Bigger picture, how important is it to support this runtime feature selection? Would it make sense to just start out with everything being requested at session creation time for the initial launch, and tackling dynamic features in a followup? If we can make exiting/re-entering sessions pretty quick and seamless, would that be good enough? Note that exiting/re-entering wouldn't necessarily involve taking off a VR headset, i.e. Daydream's VR browser makes this pretty seamless.

@toji wrote:

At which point you can gain a fuzzy idea of a single bit of data. Which seems like... a lot?

I'm not sure how to parse that - did you mean "seems like a lot of effort to get a single bit of data"?

[blairmacintyre]

To be clear, I was trying to say that the app should know if the session supports a feature, not that the browser/device supports a feature. I do not think that the session should indicate what features the device is capable of.

So, a session would say geoorientation = false if the session doesn't support it; this probably means the browser doesn't support it, since it's not something I think we need permissions for.

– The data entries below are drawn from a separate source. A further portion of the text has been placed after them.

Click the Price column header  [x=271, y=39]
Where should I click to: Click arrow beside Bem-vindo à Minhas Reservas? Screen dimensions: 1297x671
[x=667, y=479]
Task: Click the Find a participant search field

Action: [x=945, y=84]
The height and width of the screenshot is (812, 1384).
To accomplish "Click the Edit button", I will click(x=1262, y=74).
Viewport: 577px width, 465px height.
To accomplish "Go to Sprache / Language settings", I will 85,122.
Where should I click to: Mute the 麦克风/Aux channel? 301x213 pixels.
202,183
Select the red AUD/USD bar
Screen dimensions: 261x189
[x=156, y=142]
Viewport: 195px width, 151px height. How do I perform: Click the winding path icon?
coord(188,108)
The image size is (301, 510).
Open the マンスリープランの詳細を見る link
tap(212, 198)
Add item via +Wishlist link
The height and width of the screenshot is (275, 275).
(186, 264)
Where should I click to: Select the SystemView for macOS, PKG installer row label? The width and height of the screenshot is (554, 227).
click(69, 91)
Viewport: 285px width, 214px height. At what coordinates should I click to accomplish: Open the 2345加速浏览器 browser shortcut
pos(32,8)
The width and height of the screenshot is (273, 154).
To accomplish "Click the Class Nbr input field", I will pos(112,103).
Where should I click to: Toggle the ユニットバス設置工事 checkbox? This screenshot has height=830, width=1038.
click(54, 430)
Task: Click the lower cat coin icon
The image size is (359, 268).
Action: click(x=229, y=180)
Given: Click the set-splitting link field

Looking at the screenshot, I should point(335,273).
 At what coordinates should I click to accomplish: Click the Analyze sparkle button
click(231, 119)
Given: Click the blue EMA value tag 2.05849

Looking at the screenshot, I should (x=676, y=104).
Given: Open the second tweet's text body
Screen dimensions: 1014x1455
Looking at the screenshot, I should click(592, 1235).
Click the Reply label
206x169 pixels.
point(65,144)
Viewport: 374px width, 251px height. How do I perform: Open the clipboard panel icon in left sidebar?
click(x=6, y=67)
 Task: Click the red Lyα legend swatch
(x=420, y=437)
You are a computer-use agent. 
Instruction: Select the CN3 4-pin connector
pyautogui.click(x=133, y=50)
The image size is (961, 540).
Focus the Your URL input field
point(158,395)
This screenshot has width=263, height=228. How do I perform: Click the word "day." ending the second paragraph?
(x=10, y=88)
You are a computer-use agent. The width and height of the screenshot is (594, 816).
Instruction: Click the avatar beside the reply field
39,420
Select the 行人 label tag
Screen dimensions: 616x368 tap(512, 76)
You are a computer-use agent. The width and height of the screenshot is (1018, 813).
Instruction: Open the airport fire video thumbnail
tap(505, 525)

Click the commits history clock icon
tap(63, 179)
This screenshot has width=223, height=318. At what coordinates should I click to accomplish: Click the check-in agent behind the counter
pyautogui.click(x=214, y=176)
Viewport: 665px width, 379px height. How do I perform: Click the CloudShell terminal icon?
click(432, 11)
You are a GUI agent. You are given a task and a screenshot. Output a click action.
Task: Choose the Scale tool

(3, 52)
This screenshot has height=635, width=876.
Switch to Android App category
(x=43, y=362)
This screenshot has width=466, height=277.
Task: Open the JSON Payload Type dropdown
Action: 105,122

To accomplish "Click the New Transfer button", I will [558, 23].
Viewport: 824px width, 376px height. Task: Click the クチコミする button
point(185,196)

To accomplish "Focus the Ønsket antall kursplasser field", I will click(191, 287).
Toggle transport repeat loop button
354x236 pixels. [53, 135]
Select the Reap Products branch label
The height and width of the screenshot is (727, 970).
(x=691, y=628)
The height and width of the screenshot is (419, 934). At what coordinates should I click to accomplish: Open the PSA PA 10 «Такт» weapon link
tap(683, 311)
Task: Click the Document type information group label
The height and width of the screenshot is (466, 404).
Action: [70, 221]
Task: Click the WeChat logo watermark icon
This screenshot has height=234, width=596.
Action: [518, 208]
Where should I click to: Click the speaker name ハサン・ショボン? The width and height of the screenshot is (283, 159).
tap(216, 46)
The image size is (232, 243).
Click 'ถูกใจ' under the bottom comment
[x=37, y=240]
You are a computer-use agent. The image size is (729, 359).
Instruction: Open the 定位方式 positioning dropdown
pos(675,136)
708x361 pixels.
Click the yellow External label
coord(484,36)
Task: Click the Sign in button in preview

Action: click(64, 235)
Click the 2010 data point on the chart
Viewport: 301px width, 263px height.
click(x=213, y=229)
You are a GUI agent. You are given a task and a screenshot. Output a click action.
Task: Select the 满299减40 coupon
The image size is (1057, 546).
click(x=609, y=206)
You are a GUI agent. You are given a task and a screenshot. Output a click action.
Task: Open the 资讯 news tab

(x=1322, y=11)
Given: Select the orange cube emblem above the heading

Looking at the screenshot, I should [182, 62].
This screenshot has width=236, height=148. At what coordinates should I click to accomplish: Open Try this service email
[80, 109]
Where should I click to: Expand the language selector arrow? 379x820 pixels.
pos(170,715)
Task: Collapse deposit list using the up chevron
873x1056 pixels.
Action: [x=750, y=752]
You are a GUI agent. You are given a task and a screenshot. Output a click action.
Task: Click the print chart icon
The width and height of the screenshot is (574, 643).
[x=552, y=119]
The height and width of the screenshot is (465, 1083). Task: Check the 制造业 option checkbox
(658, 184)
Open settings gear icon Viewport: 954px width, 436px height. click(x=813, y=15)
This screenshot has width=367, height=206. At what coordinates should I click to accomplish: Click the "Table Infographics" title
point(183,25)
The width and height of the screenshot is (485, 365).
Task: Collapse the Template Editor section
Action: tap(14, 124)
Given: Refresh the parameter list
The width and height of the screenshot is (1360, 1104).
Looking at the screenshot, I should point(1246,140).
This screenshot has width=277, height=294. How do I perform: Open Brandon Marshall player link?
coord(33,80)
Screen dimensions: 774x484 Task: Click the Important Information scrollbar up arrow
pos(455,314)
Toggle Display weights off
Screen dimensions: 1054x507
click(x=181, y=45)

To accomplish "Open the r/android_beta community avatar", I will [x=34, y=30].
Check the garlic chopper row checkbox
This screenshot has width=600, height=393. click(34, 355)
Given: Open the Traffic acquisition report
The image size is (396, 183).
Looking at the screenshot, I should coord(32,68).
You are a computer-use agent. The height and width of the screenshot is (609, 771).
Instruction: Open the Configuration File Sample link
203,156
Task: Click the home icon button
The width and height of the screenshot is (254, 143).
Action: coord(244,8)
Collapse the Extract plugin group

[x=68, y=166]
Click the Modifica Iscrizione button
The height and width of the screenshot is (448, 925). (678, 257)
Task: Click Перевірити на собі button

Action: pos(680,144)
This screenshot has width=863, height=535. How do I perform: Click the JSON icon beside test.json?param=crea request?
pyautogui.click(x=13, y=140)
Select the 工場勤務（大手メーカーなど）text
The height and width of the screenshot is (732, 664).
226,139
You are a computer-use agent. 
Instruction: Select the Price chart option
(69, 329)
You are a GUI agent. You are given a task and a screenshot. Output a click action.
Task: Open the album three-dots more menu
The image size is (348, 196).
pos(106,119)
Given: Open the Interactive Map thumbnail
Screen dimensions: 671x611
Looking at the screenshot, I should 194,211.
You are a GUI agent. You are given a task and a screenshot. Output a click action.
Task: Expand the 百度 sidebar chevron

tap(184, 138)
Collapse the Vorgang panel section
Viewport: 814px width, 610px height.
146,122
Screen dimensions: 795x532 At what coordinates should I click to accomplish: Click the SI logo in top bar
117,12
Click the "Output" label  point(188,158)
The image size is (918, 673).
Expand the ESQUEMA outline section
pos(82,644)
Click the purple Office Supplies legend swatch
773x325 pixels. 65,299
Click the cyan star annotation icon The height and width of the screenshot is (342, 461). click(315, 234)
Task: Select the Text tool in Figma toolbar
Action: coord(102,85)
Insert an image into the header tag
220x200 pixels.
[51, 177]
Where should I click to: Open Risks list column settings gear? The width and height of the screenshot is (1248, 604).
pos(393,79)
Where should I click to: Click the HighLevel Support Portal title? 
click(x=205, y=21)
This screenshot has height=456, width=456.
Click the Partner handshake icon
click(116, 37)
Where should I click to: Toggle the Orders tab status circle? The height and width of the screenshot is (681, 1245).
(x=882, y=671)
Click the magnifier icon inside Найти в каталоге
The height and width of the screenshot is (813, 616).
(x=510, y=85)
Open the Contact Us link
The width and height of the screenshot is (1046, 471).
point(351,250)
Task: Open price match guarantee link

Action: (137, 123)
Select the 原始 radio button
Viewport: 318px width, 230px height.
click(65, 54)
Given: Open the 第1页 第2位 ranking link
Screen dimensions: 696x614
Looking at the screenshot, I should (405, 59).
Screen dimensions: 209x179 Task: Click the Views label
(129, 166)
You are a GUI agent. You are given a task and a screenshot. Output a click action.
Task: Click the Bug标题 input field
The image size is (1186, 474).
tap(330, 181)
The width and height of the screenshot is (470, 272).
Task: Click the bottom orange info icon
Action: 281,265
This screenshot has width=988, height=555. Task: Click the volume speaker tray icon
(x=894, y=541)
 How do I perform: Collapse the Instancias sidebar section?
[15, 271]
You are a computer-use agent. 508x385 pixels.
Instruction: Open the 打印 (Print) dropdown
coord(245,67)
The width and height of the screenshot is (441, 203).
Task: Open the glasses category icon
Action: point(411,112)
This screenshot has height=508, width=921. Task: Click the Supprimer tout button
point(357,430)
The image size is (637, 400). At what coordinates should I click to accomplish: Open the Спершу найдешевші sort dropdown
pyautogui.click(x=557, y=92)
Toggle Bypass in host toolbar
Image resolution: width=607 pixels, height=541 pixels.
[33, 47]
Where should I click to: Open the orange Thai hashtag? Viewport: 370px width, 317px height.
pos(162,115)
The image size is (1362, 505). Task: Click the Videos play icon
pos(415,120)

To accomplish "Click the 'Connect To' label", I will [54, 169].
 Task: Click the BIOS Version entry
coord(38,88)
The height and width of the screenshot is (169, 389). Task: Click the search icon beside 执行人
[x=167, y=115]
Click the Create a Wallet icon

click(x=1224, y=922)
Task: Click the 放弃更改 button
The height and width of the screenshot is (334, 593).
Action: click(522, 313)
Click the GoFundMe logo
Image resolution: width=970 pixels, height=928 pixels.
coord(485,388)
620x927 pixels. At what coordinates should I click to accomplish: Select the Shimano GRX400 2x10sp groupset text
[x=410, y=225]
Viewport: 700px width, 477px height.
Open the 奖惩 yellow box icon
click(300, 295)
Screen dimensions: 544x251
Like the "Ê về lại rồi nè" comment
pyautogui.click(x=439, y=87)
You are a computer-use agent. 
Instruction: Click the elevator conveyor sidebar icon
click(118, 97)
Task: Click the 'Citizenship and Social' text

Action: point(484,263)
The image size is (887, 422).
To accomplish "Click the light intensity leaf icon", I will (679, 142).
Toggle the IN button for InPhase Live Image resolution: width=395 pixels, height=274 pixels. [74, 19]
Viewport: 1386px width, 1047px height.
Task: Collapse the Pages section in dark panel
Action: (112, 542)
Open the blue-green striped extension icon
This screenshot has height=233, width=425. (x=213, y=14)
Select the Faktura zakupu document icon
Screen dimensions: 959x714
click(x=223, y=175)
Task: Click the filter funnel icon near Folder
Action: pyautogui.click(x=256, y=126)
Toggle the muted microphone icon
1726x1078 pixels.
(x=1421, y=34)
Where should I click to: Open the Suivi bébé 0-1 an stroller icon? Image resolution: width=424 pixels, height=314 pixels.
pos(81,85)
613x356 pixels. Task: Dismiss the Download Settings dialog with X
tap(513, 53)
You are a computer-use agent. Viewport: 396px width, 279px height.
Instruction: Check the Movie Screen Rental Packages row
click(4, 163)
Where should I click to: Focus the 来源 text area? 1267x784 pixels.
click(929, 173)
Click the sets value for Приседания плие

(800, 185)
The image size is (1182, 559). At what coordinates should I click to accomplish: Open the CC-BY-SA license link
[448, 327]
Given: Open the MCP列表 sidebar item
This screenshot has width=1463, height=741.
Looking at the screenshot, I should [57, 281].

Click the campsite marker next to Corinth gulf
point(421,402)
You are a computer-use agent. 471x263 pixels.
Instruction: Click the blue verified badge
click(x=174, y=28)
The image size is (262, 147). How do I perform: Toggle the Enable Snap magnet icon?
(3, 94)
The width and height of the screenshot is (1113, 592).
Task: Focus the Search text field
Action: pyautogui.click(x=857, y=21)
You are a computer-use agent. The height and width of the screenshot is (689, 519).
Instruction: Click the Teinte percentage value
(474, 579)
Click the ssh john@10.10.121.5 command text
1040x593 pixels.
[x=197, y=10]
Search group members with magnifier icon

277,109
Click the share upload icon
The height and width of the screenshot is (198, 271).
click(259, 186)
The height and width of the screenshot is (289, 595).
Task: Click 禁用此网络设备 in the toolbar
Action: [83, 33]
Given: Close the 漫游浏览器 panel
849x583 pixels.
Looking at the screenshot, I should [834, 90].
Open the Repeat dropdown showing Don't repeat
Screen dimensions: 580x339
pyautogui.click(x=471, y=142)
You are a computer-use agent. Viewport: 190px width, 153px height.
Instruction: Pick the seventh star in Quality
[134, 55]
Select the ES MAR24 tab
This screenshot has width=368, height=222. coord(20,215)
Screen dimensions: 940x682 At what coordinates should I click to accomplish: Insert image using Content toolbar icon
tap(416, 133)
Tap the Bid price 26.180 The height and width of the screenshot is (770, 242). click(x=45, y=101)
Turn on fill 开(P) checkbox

But, a session might say facedetection = false if the session doesn't allow it, perhaps because the user denied it, perhaps because the session doesn't support it.

[klausw]

I fully agree that this should all be based on per session support - if the user (or user agent on behalf of the user) decide to keep a feature disabled for a session, this should look the same from the app's perspective as if the device inherently couldn't support the feature due to hardware limitations. Also, an app should be able to deal with a capability change when the user stops and restarts a session. This may be due to the user examining an application first before deciding on granting advanced environment access for a second session. Conversely, I'd also be open to the idea that a user agent could claim support for features that are actually emulated, i.e. 6DoF movement via thumbstick locomotion for users who don't have enough space for roomscale or have mobility restrictions. There may be cases where this would be undesirable for an application, for example in a competitive multiplayer game, but arguably this kind of problem already exists on the web platform where the user could be running a modified browser.

[johnpallett]

It's not clear whether bespoke feature requests (after session creation) can be supported across all platforms in a way that gives developers a predictable cross-platform user experience.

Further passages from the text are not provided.